Dün danışmanlık hayatımda bir ilki yaşadım. Geçen haftadan beri dört gözle beklediğim “ebeveynlik eğitimi yapıyor musunuz? diyen, yakında kucaklarına evlatlarını almaya hazırlık yapan çift yıllardır istediğim bir arzuyu bana tattırmıştı.
Araba kullanmadan önce sürücü ehliyeti ne kadar önemliyse evlilik öncesi evlilik ehliyeti, anne-baba olmadan önce de ebeveynlik ehliyeti olmalıdır. Zira her ehliyetin verdiği büyük sorumluluk, emanet edilmiş canlar vardır.
Hayata tutunmak, geleceği imar etmek, mutlu mesut yaşamak, güzellikleri görebilmek için temeller iyi atılmalıdır. Nasıl ki zemini sağlam atılmayan yapı ayakta duramazsa, temeli doğru bilgi, duygular ve eylemlerle oluşmayan evlilikler de yıkılmaya mahkum olmaktadır.
Hemen hemen her evliliğin ortak kaderi, anne babalar ile mücadele vermekle başlar. Her ne kadar hayatın içinde başarılı olsalar da, aralarında problem olmasa da, anne ve babaları üzmemeleri adına kendi çekirdek aile oluşumuna sıkıntı vermektedir.
Her anne baba kendi doğrularını bedenen büyütüp evlendirdiği çocuğuna aktarmak ister. Lakin bazen haddini aşarak yeni evlilerin aile oluşum sürecine fazlasıyla müdahale eder. Bu da sanırım sadece içine kapalı, bizim kültür gibi toplumların ortak sorunudur.
Hemen hemen her anne babanın ortak söylemleri, ben yiyemedim, gezemedim, okuyamadım evladım yesin, gezsin, okusun vs.dir. Hayalleri, kendi eksikliğinin çocuklarında olmadığını bilmelerine rağmen kendilerinin isteyip de yapamadıkları üzerinedir.

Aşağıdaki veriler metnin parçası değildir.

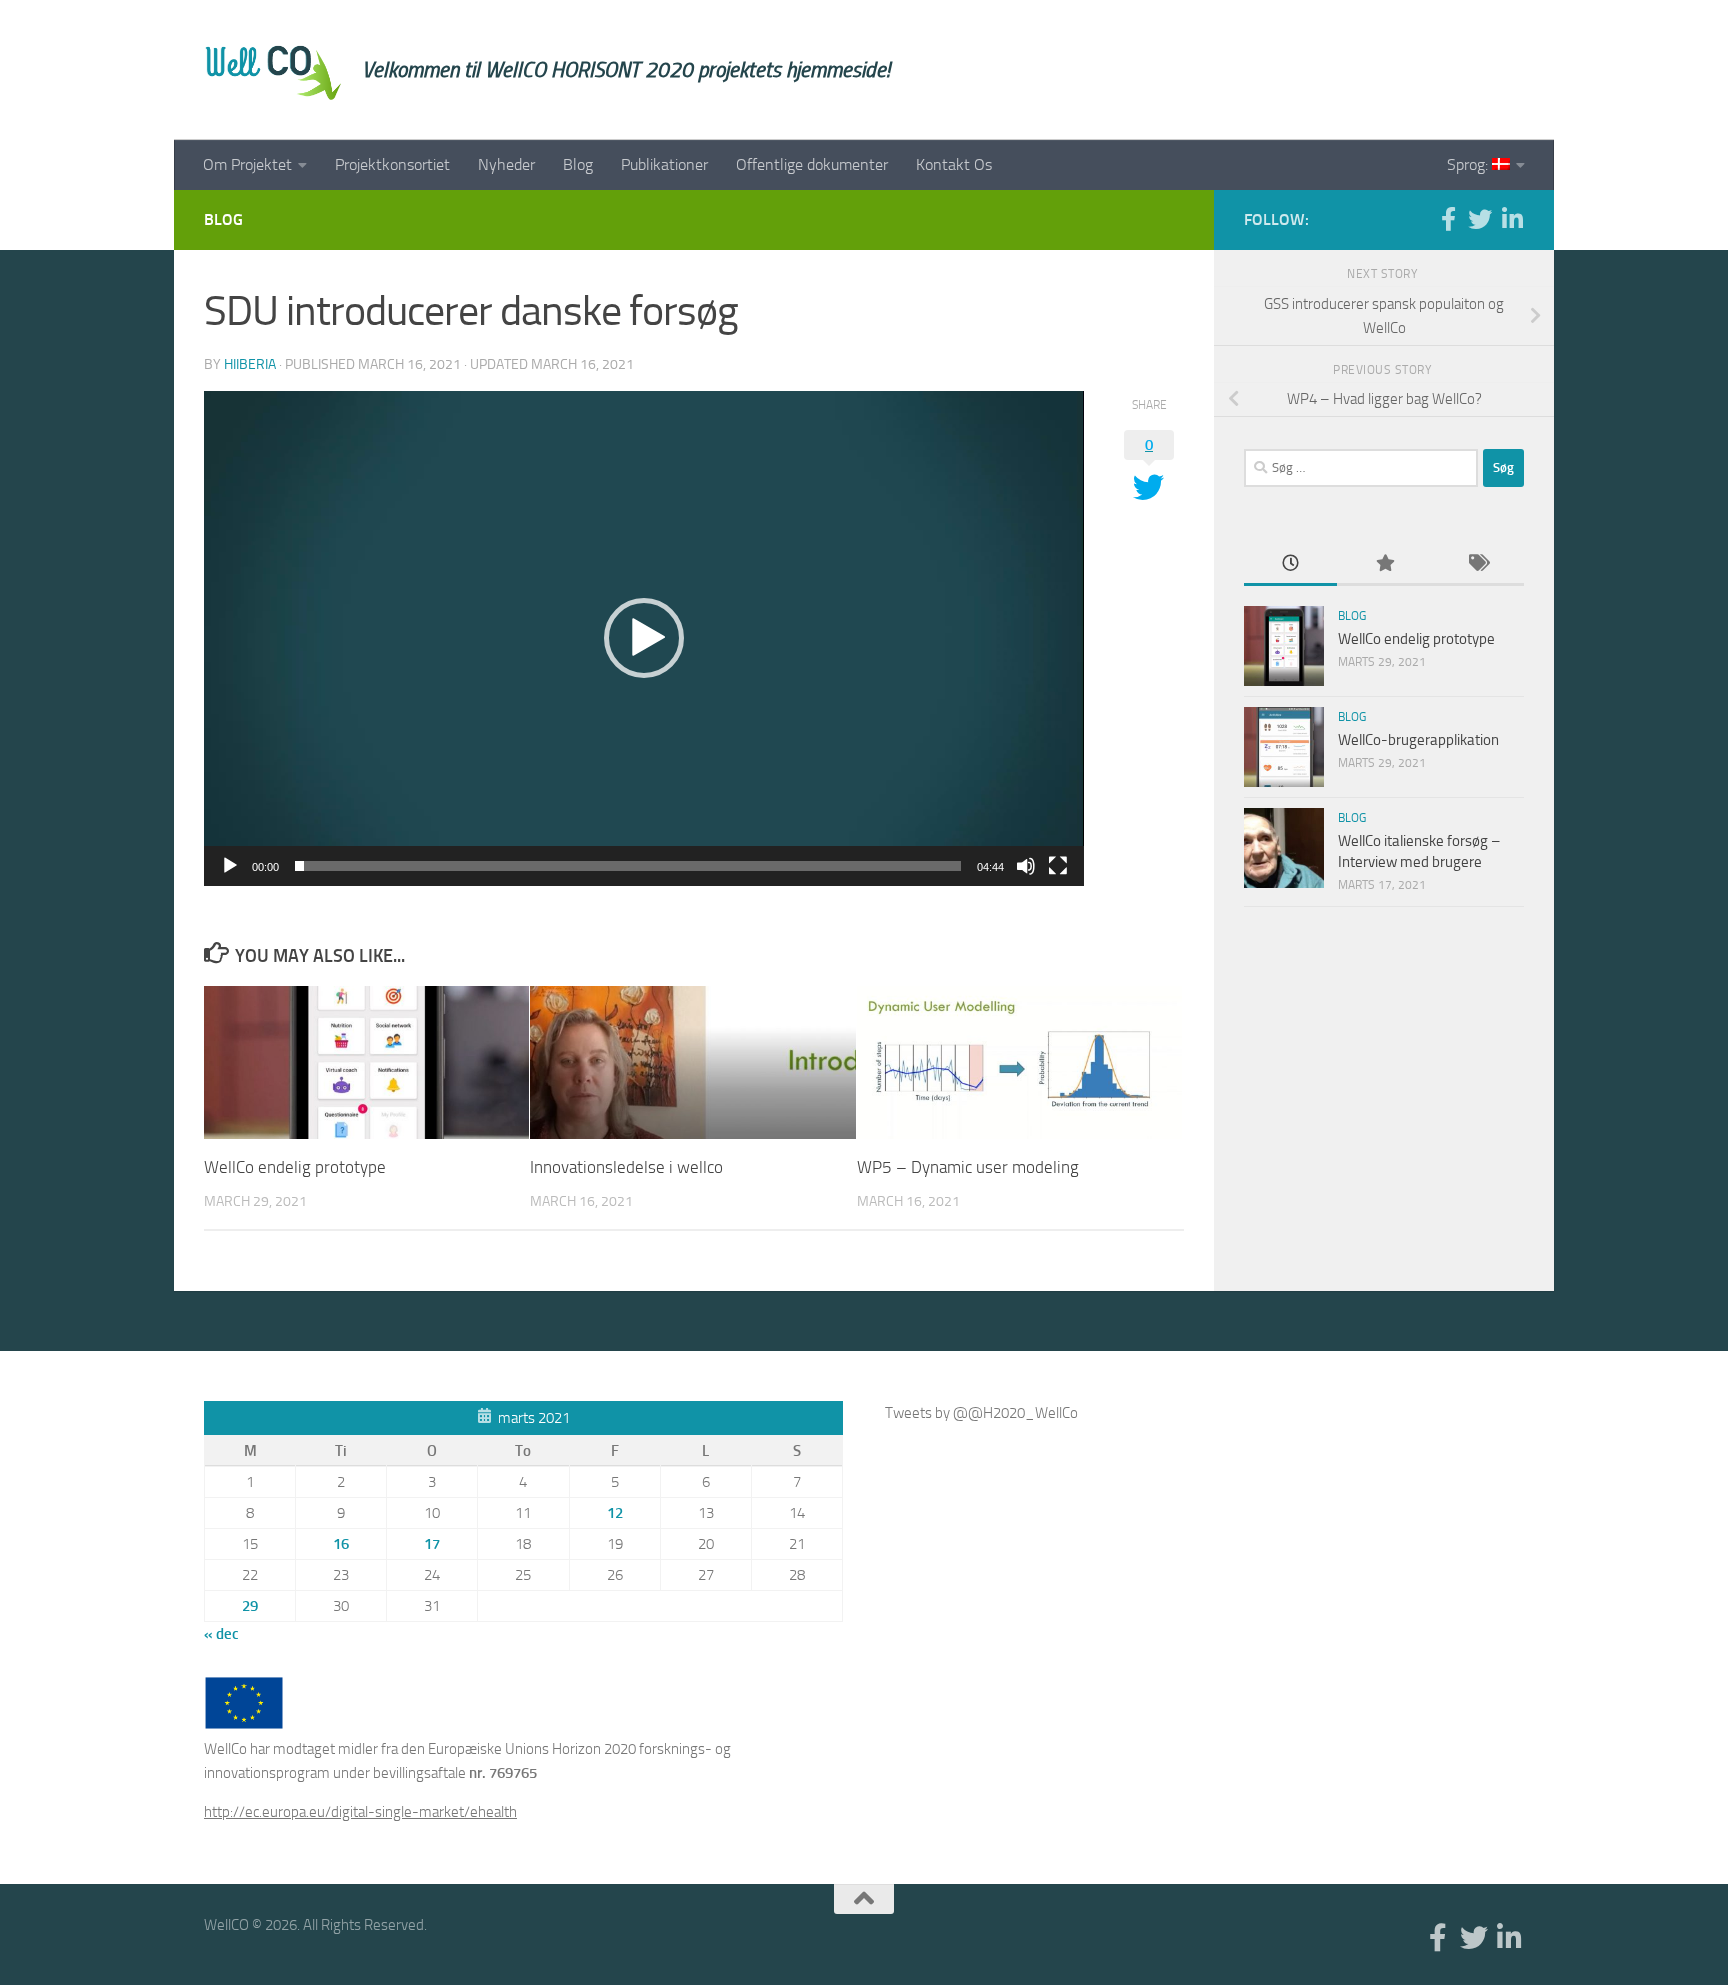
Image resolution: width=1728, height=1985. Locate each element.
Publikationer (664, 164)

Aslında her iki tarafında niyeti birbirini üzmek değildir. Hem anne baba evlatlarını, hem de evlatlar anne babalarını çok sever. Lakin sınırları belirli olmayan yerde özgürlüğün olmadığı gerçeği bizi devamlı yanıltır. Ne evlatlar ne de anne babalar aynı değildir. Her bedenin tıpkı devletler gibi sınırı olmalıdır. Zira özgür olmak sınırla mümkündür.

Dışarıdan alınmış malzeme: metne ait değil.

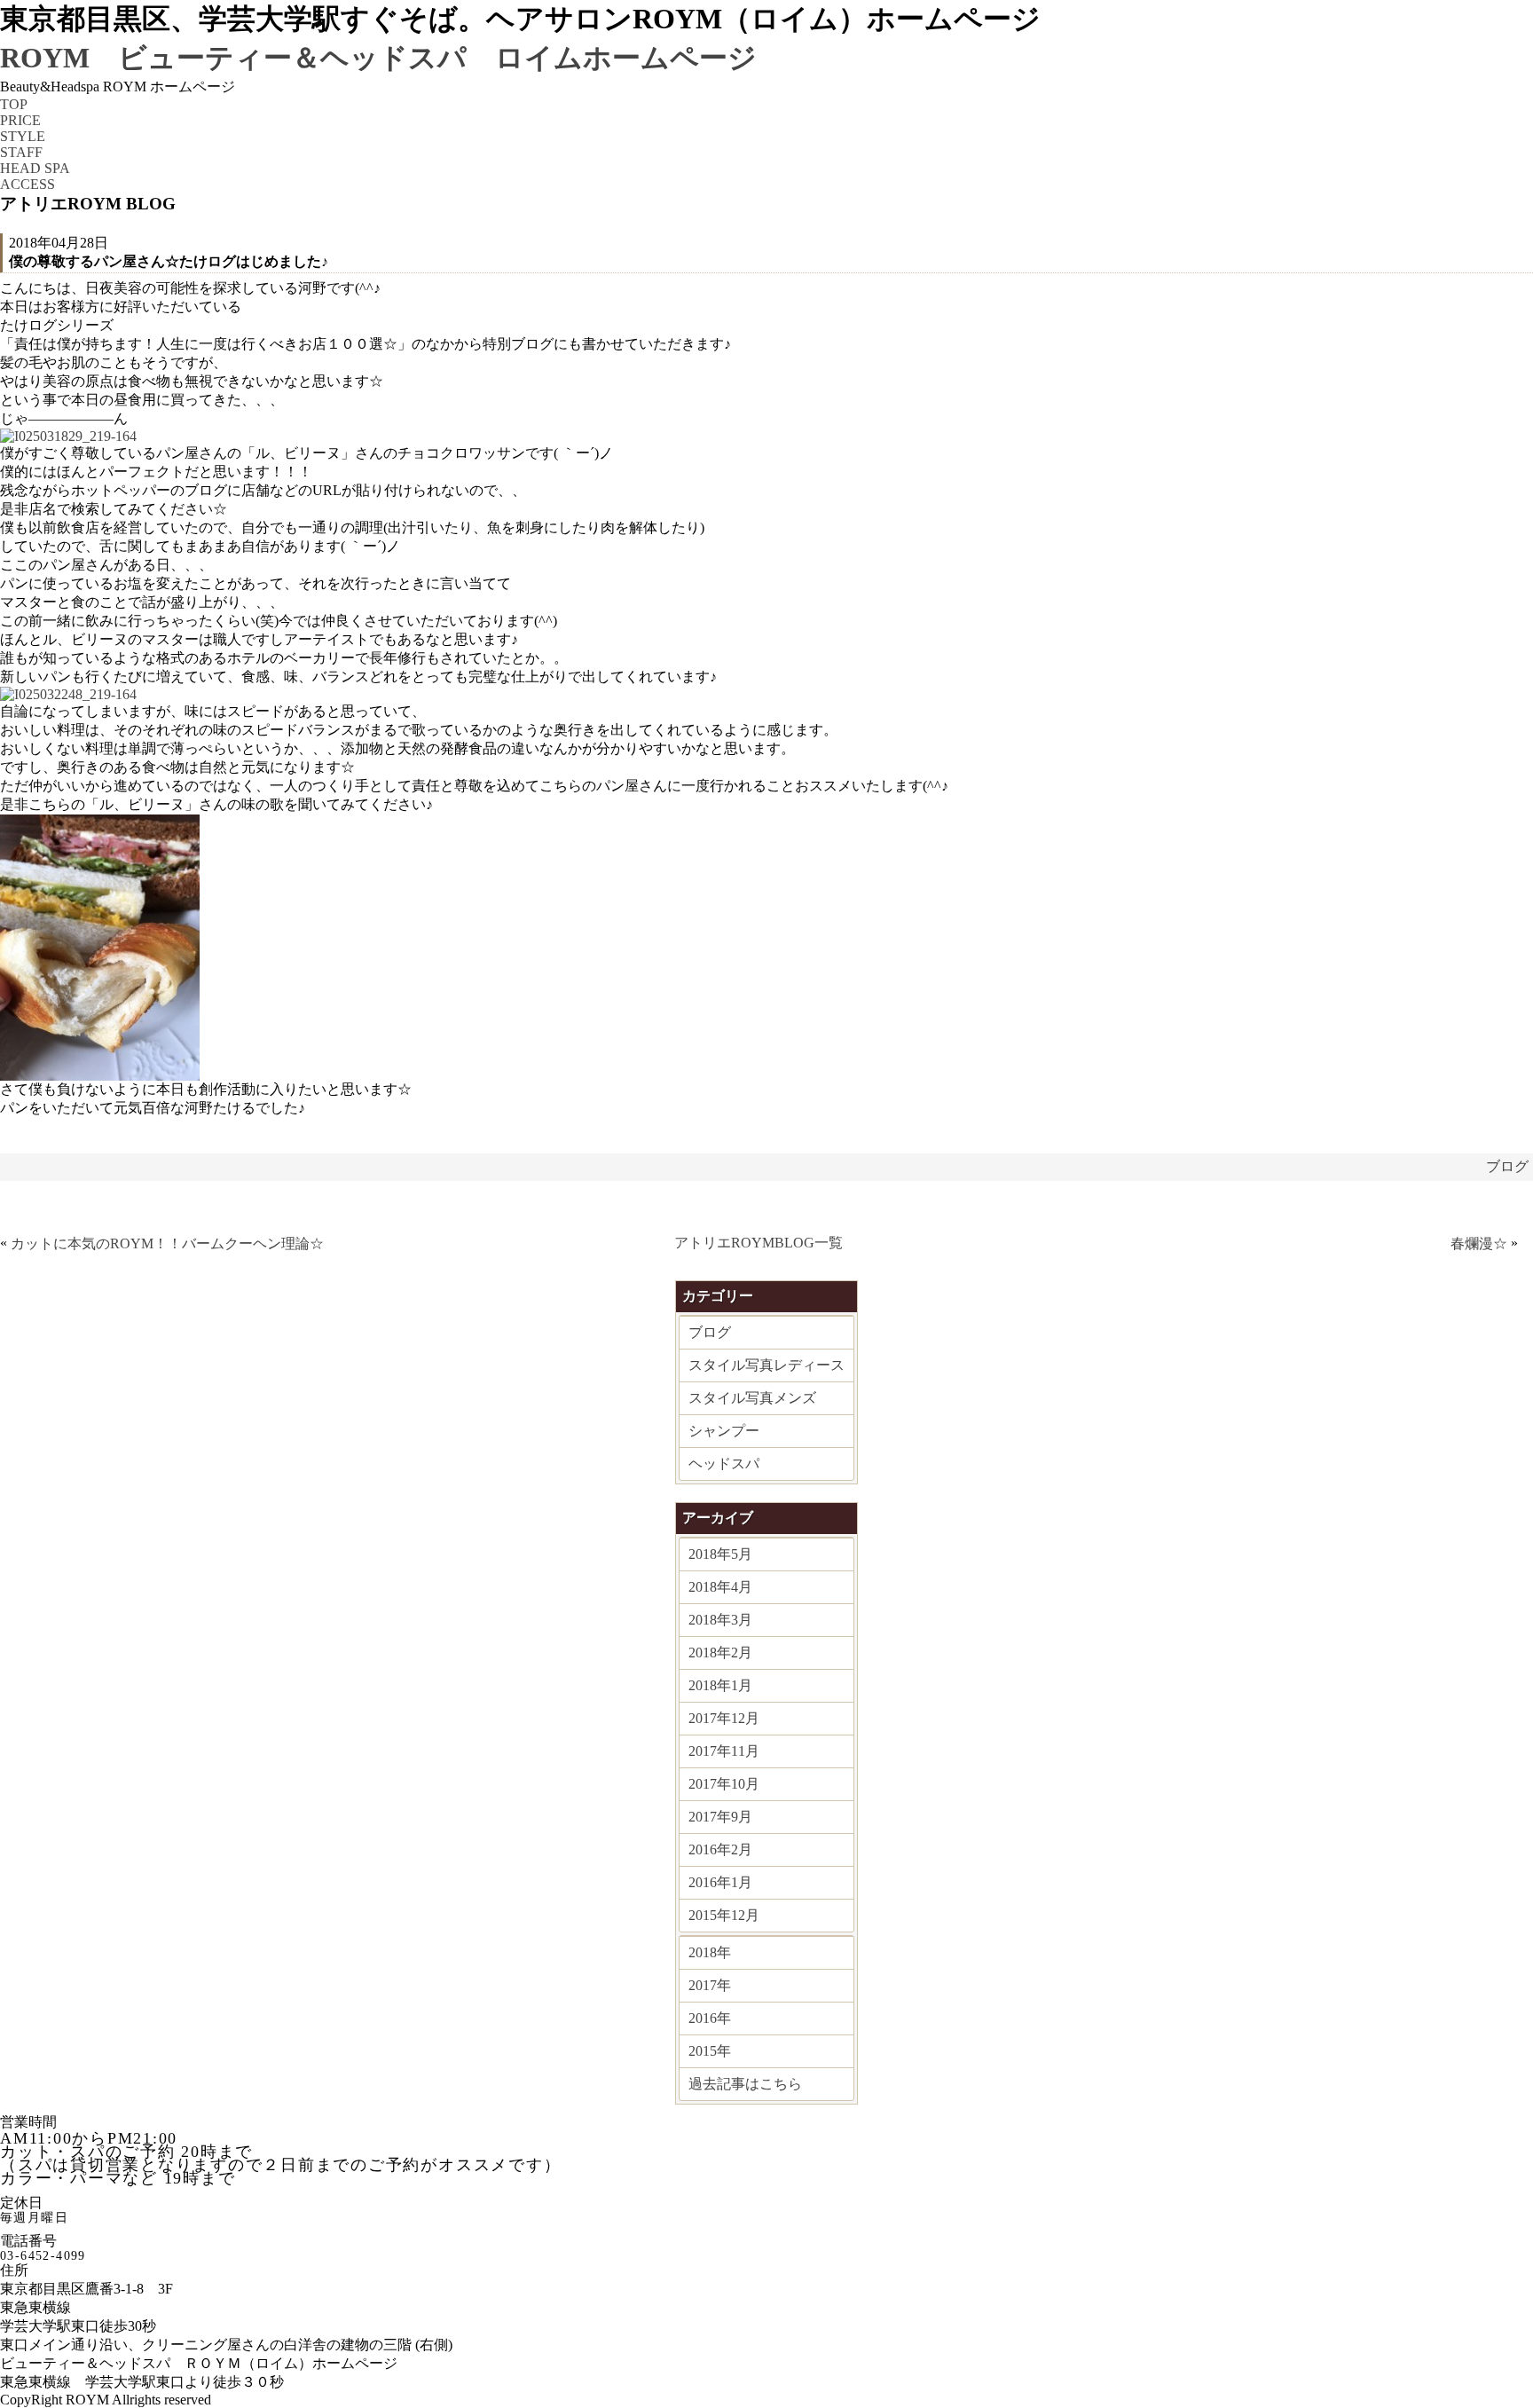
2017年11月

Dün gelen yeni anne baba olacak yavruların da en büyük derdi aslında buydu. Yeni dünyaya gelecek evlatları üzerine kendi hayallerini bile yapamamaları, iki büyük anne babanın çocuklarının üzerinde etkin olma planları vardı.
Ah biz büyükler! Neden sınırımızı bilip evlatlarımıza bu acıları yaşatırız ki?
Aynı sıkıntıları zamanında bizde yaşamışken, neden aynı sıkıntıları biz de veririz ki?
Biz büyüdük anne, baba diye zamanında bağırırken neden çocuklarımızın büyüdüğünü kabul edip hâlâ “yemeğini yedin mi annem?” diye sorarız ki?
Bu satırları yazan pek de farklı değil... Az evvel 27 yaşında olan oğlumu işe geçirdim. Yine karnını düşündüm, üstüne başına baktım, arkasından dualarımı yapıp gönderdim... Annesin, ölünceye kadar annesin. Lakin evladımız ölünceye kadar küçük bir çocuk değil ki. O da anne baba olup hayatın bütün süzgeçlerinden geçmelidir.
Her anne babanın, annesi babası tarafından zamanında tatmış olduğu duyguları evlatlarına da tattırması ne kadar acı değil mi?
Evladını malı gibi her şey ile kendine ait görmesi, ben ne istersem o, istemediğim ise uzak olsun demesi, evlatları adına karar vermesi sınırlarını ihmal etmesi değil mi?
Tecrübe abidesi olan anne babalar elbette çok önemlidir. Söz dinlemeyecek duruma da evlatlar getirilmemelidir. Hayatın dönüşüm içinde olduğu gerçeği unutulmamalı, her insanın aynı çemberden geçerken verdiği kararlar, seçimler ile öne geçtiği bilinmelidir.
Sözün özü ebeveynlik eğitiminde önemli olan; evdeki huzur ortamı, eşlerin birbirine güler yüzlü olmaları, birbirine karşı tutumları, sevmeleri, saygıda kusur etmeme gayretleri, birbirlerine güven vermeleri, söylemlerinde ve eylemlerinde dengeli ve tutarlı olmaları, fedakâr olmaları, her bireyin sınırlarını bilip sınırları ihlal etmemeleri, nazik olmaları, güzel söz söylemeleri, verilen her nimete şükür etmeleridir.
Bu kadar mı? Öyle! Gerisi laf-û güzaf!!!